Now. If we assume that the perfectly happy person is not simply a hole into which endless consumer goods disappear, but a person who is also doing creative work in enjoyable ways, either as a job, or self-employed, or at home then there is a lot to rethink... I think it makes the case for a specific kind of free market: that of small indie family businesses and freelancing.


Yes, I think when people are not allowed to compete for status in peaceful and objective ways, they either get it more aggressive, or by more obscure rules. For example, when I was in high school, what infuriated me that nobody could tell how exactly to get popular - should I get stronger, or buy more expensive clothes, or help dumber classmates with the homework, or what. There was just a general of air, hint, gist that doing, saying, wearing some things is considered "cool", but nobody could tell what and how exactly to do so or what measure separates uncool things from cool things. It was very infuriating because I did not know even how does one begin competing, what are the rules of the game. They money-based status-competition of adult life is a lot more preferable because the rules of the game are so simple - acquire BMW: get respected.

But, didn't Arrow show you couldn't all of the people happy all of the time?

More seriously, what is the debate here? That increasing GDP is not a way to ensure happiness?

Can I just say that happiness is a rich man's concept?

I'm not sure if maybe I missed it, but what about perception?

There was a lot of talk about absolutes and relatives, but as far as I noticed there was no mention of anything being perceived. Rory Sutherland talks very well about perception at his talks on TED (www.ted.com) and is one of many good speakers there who is worth looking at (also Dan Gilbert of course). Human behaviour and aspiration is targeting what we perceive as the best. When people are standing at the border of USA and Mexico the perception will rule the path. What we perceive as the most happy scenario is the one we will choose.
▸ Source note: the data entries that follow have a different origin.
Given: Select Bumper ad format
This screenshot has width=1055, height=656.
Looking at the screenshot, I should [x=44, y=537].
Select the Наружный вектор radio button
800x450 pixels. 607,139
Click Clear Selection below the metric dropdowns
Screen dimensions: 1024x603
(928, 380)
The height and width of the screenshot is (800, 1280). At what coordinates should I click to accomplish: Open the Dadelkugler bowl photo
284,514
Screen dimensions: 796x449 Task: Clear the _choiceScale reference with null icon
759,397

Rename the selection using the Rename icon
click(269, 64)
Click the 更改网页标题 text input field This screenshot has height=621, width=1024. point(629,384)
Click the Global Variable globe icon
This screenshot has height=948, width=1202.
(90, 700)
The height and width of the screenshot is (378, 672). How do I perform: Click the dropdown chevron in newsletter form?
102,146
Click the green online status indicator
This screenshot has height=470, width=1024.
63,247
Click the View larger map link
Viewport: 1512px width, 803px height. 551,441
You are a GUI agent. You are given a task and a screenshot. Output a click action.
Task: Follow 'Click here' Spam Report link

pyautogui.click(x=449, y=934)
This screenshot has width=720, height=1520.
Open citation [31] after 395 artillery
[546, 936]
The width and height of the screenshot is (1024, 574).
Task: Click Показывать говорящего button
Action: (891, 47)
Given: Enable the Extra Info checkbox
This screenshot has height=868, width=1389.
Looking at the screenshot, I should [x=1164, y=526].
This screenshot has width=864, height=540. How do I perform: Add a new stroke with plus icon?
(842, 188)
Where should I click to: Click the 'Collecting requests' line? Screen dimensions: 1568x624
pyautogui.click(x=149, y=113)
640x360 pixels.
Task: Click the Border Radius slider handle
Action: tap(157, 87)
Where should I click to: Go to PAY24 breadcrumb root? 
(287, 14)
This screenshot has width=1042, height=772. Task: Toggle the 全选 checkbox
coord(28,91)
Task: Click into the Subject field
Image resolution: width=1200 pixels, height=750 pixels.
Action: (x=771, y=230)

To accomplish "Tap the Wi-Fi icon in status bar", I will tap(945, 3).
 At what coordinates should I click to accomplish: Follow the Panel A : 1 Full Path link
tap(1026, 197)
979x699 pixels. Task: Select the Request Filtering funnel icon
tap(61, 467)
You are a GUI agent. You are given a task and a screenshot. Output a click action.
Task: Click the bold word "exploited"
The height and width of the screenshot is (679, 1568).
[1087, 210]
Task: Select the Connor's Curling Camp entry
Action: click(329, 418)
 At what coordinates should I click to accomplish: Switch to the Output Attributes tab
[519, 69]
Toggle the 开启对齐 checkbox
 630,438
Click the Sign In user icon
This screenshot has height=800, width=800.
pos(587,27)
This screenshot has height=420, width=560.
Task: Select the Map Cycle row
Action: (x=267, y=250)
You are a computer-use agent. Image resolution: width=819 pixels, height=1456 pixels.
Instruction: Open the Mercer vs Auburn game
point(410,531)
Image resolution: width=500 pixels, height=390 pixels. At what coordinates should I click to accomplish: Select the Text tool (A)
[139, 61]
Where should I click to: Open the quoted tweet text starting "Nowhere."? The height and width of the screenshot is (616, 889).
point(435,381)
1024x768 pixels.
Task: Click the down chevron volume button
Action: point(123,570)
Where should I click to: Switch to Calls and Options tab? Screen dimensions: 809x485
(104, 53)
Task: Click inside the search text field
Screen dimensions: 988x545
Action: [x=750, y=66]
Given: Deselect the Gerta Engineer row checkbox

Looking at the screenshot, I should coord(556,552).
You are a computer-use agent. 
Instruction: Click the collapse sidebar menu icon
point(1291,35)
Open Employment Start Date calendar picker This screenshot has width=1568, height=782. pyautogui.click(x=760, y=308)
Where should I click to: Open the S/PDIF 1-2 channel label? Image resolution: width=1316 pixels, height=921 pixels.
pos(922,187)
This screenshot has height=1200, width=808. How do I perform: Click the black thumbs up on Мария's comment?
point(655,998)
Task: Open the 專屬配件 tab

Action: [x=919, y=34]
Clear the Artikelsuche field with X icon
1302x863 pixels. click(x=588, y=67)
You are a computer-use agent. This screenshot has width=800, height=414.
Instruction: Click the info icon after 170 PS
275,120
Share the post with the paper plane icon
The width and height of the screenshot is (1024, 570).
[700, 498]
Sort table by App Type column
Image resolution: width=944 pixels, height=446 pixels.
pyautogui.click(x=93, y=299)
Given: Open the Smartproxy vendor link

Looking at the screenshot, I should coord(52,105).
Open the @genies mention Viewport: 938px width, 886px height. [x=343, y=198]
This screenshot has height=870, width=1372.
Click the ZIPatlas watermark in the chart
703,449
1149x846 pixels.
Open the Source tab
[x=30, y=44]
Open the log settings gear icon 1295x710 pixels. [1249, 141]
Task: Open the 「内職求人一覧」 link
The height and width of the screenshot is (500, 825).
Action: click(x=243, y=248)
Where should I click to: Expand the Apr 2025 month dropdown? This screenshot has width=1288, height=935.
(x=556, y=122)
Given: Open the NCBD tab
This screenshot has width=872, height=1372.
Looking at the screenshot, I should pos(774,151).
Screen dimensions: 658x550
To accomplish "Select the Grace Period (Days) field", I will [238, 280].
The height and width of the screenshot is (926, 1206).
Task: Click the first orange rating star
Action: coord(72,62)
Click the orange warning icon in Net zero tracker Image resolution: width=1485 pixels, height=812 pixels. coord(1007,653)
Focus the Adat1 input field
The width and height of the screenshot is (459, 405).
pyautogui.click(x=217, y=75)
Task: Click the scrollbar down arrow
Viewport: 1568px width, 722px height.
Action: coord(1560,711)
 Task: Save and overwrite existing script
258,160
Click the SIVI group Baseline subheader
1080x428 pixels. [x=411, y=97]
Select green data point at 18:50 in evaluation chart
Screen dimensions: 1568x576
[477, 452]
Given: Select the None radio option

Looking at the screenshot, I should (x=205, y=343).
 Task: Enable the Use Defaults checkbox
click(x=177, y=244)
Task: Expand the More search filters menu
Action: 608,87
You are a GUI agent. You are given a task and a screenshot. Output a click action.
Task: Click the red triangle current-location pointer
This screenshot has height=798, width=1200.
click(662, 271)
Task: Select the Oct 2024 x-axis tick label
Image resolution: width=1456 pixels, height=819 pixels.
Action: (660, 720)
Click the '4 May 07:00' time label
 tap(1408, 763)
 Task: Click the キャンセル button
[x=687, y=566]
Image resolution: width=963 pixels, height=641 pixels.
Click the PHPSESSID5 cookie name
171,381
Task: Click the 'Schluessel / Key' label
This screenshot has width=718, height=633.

A poor alcoholic who has just found one hundred dollars will be looking south toward the cheaper drink and the spoiled little mothers boy who is standing at the same border with one hundred dollars will be spending that money to get home to Minnesota. That is a huge part of what they were talking about but it never really surfaced.

People see a big house so therefore they also want a big house? What if what they see is a huge electrical bill with a pool? A poor country is rising fast in wealth and the population is finding out about the internet. Suddenly there little hut of straw can be compared to houses in other countries where everyone really have there own room. Maybe that is perceived as great, or lonely, or maybe they have also learned about a thing called an electric bill?

Regardless of which, the perception is without doubt my main frame of reference when looking at these kind of comparisons. While I enjoyed the talk and the information, I miss the reference to that particular aspect in the analysis of the results.


"I don't have theories, I have facts"
People who think they don't have theories generally just have implicit ones.

I'm not an economist, but I may resemble his strawman of those who favor GDP over happiness.

I wish Frank relied more on data and less on narrative.

I didn't know anybody growing up who had a "coming of age party". A birthday was a birthday, during certain years your friends would be happy that you could get a license to drive them around or buy them nudie mags/cigs/booze.

I approve of shifting taxes from income to consumption. Stop taxing investments.

"In every society access to a good school depends on where you live". Aren't there some places with school choice? Sweden?

I'd like to give Kudos to Alex on empirically examining "mcmansion pollution". Frank mentions within-firm inequality, so I'll refer to Mungowitz and David Friedman (I'm afraid of using too many links, so search for "Frank Folds" at Overcoming Bias).

Robert Frank points out that relatively poor people save less. Could it be that the kind of people likely to be poor are also the kind of people less likely to save? Do immigrants from Mexico start saving less?